→ Data excerpts
• • • • • • •

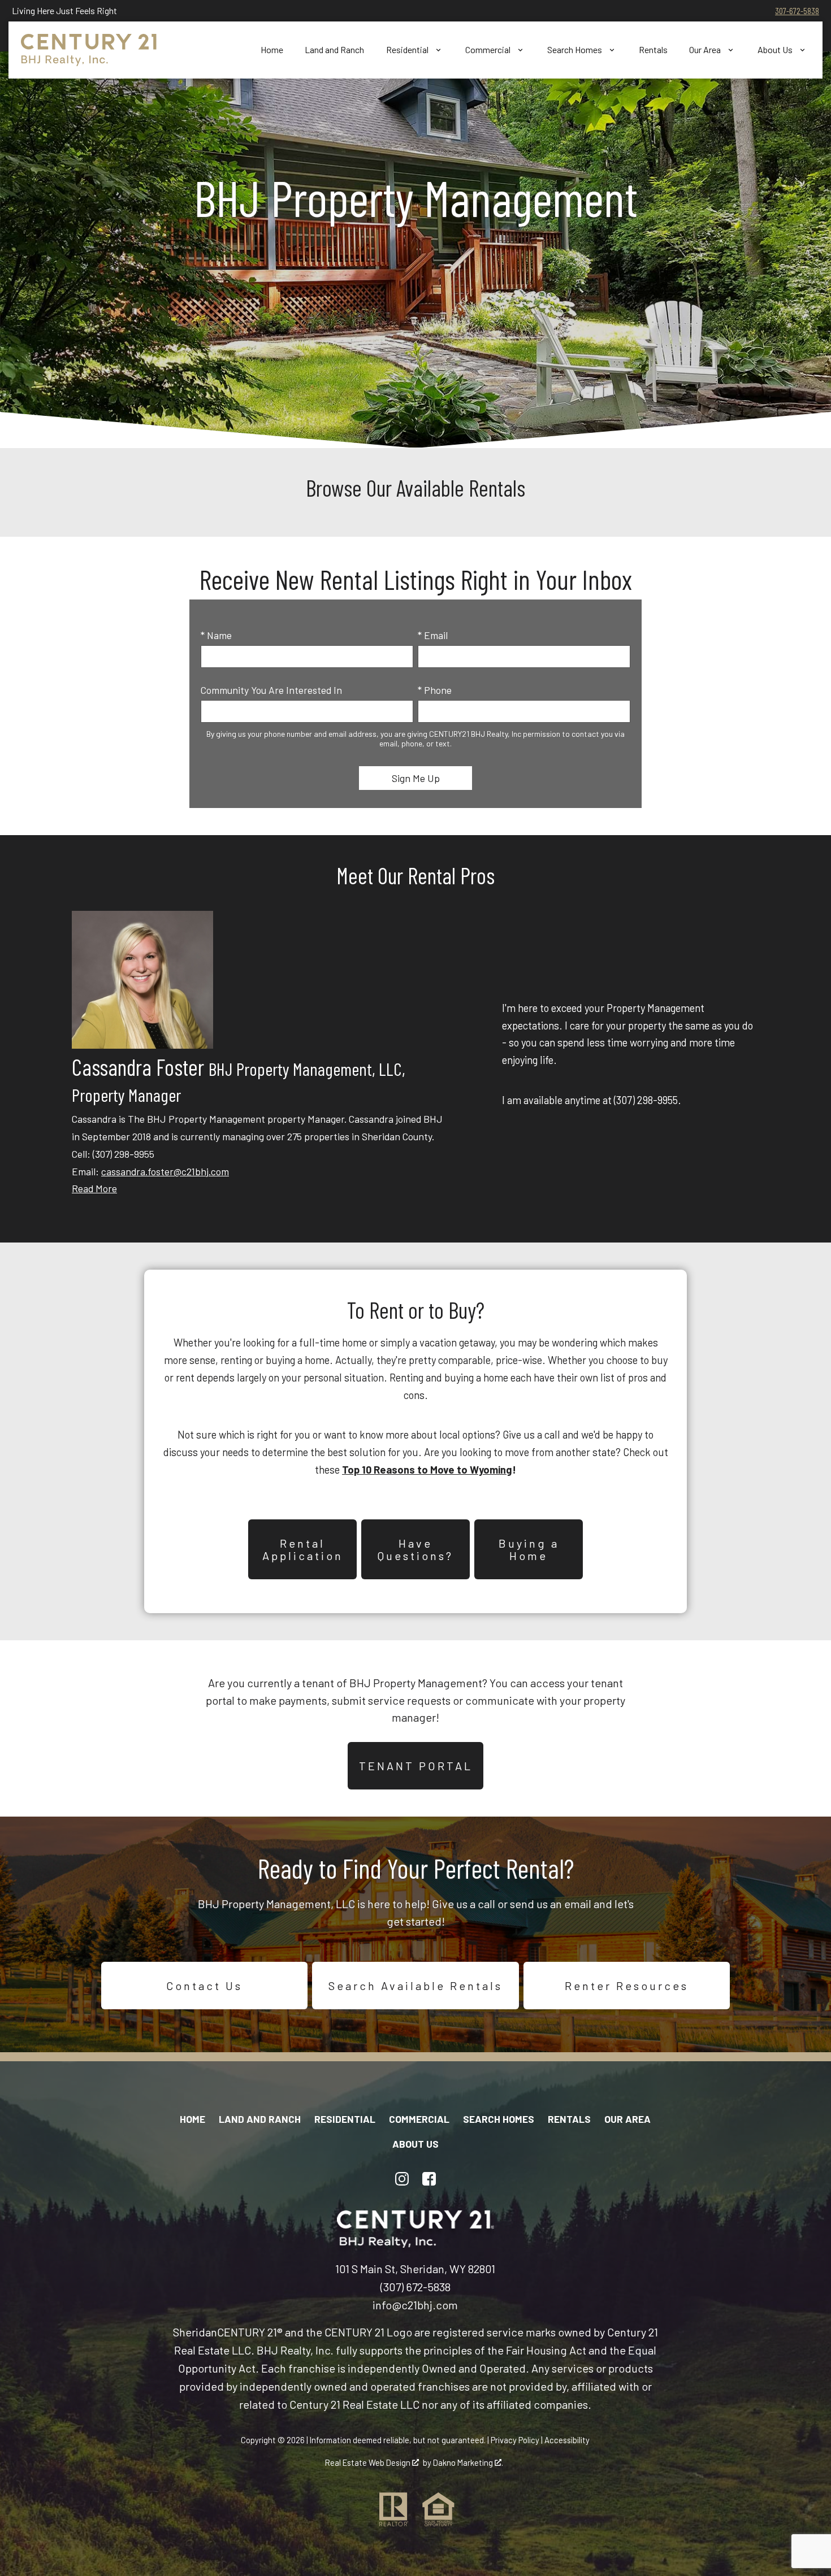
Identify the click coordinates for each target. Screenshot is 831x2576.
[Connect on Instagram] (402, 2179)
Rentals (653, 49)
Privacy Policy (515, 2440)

• • • • • • •

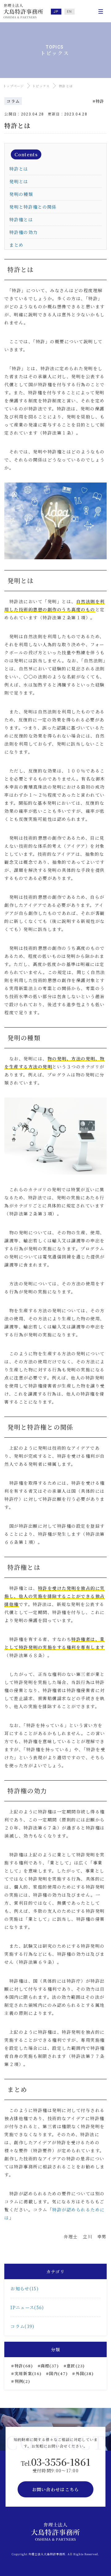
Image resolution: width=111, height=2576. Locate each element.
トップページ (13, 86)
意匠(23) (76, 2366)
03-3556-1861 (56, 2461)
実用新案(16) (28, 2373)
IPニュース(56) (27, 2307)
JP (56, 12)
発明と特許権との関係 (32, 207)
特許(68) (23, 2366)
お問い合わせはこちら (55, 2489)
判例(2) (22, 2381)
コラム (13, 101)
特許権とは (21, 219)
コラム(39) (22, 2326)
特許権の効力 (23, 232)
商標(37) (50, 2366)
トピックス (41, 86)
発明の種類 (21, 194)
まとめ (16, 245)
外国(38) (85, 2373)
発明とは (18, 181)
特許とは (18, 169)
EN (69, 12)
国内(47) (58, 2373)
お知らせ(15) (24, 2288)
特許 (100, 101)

• • • • • • •

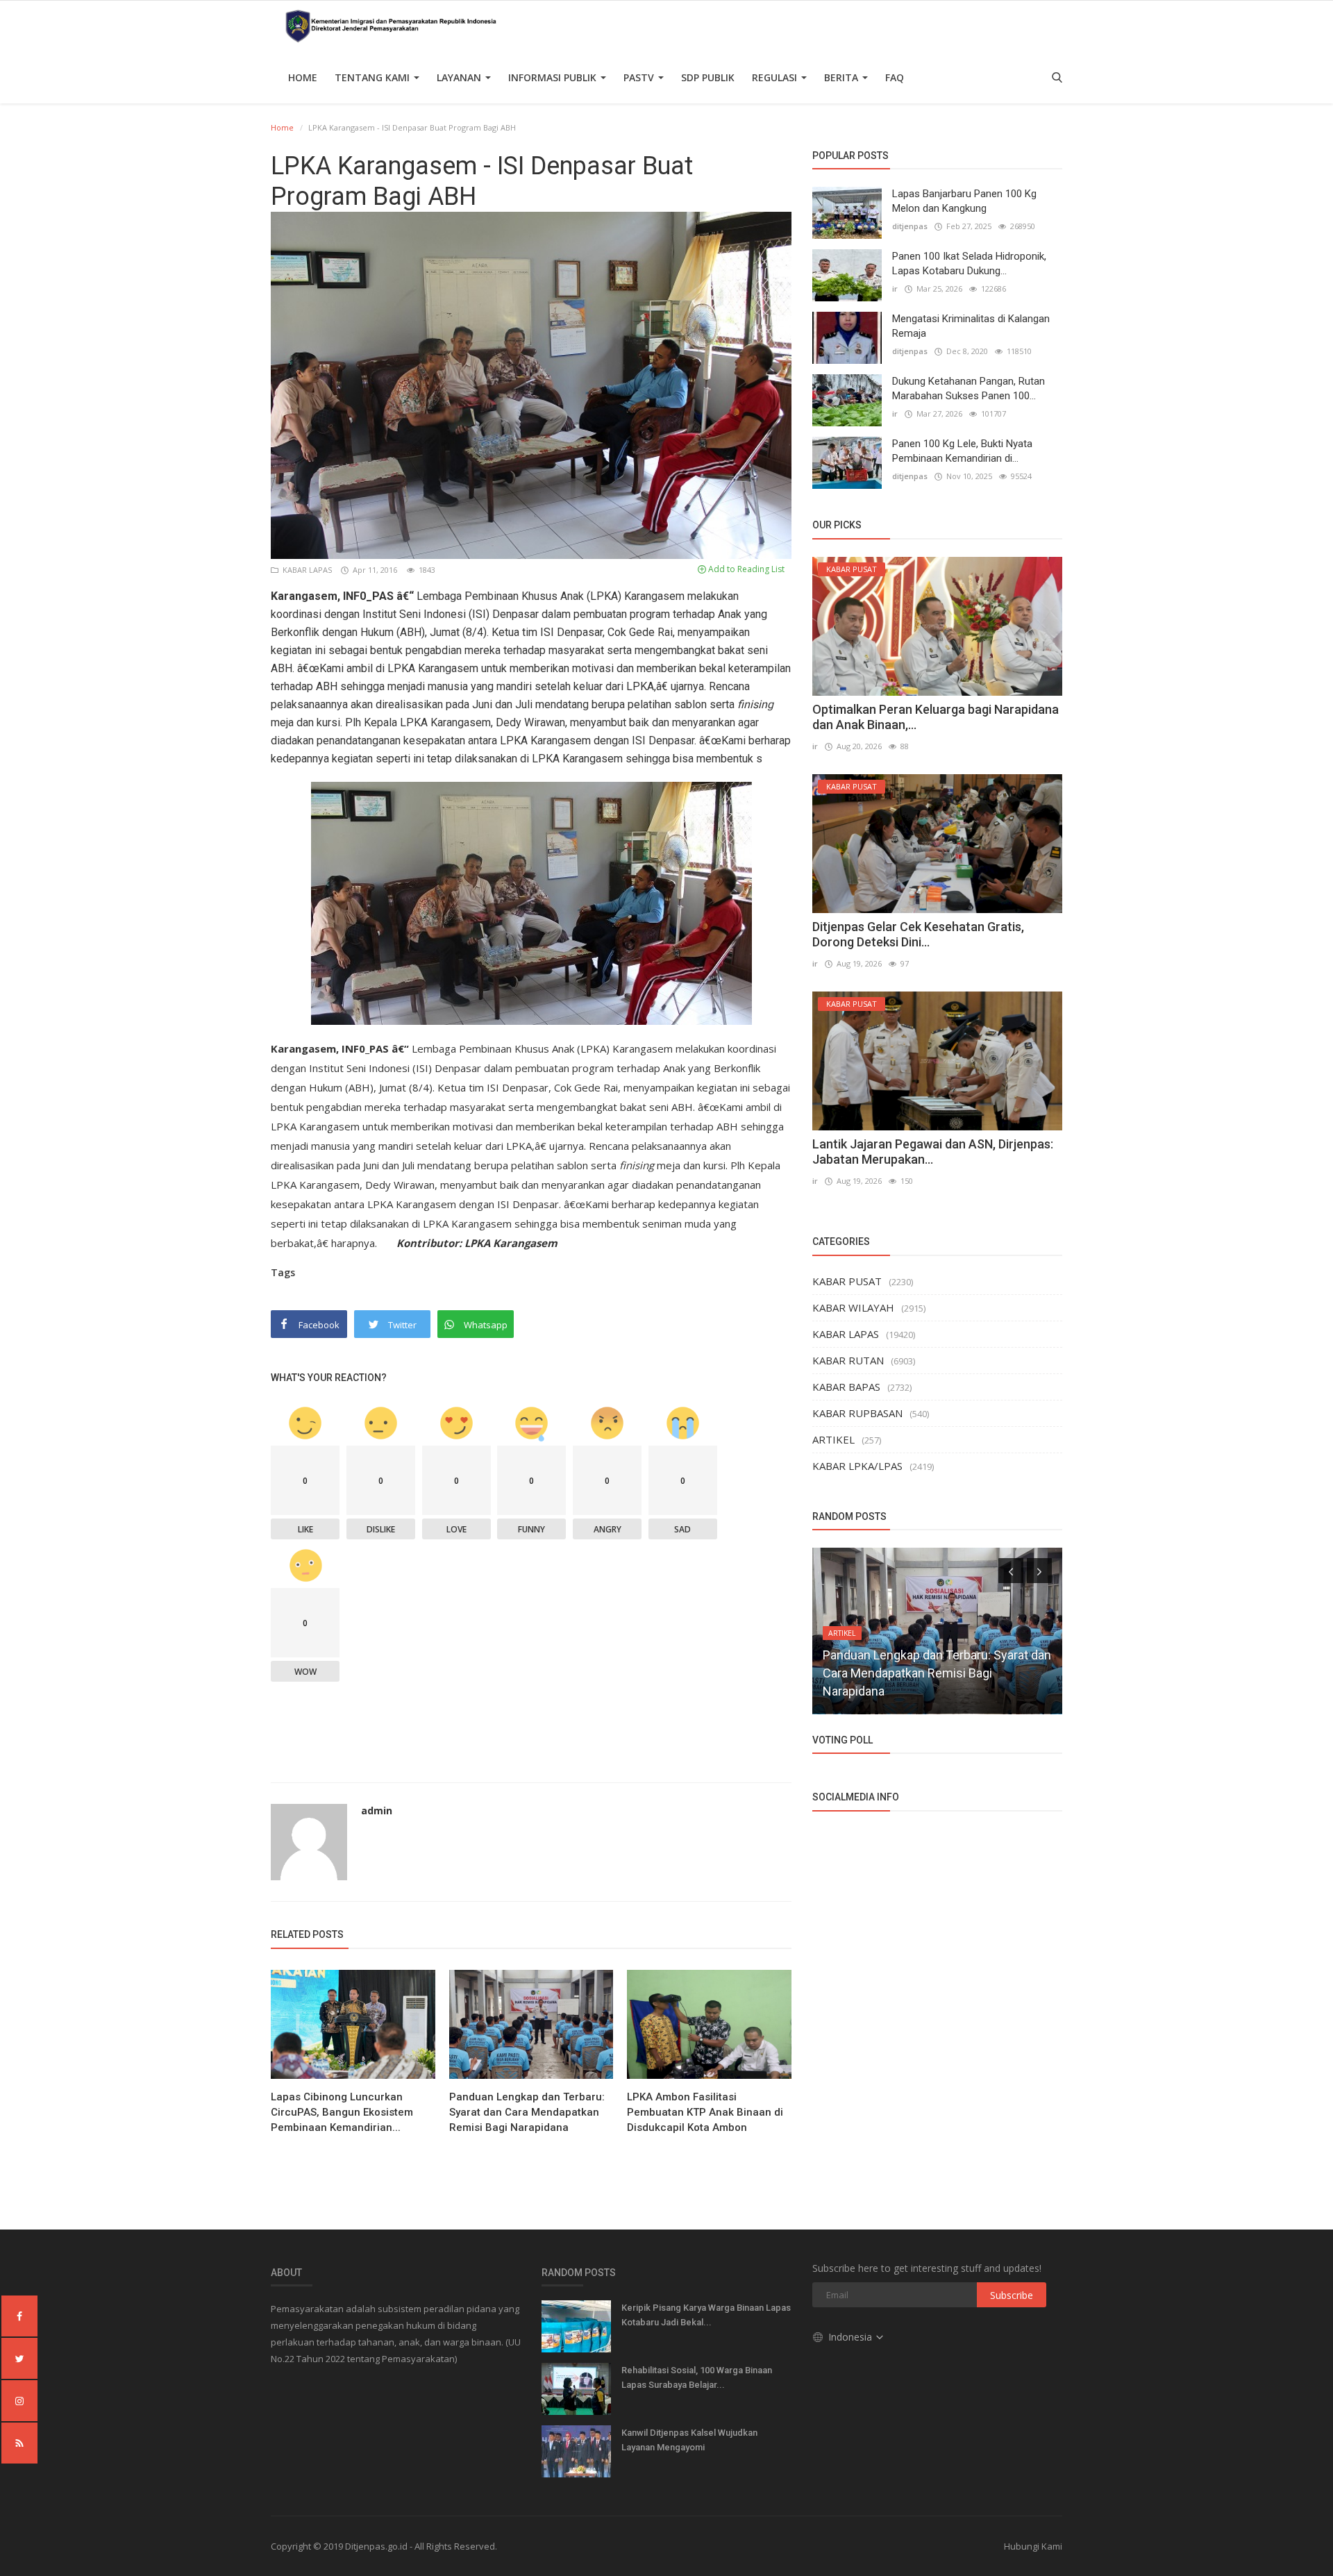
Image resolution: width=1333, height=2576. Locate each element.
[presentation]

• • • • • • •

→ Work instruction
Reproduce the entries above exactly, but only the lines between the line holding "Identify the click" and the line holding "Privacy Policy (515, 2440)", inclusive.

→ Answer to this task
Identify the click coordinates for each target. Screenshot is 831x2576.
[Connect on Instagram] (402, 2179)
Rentals (653, 49)
Privacy Policy (515, 2440)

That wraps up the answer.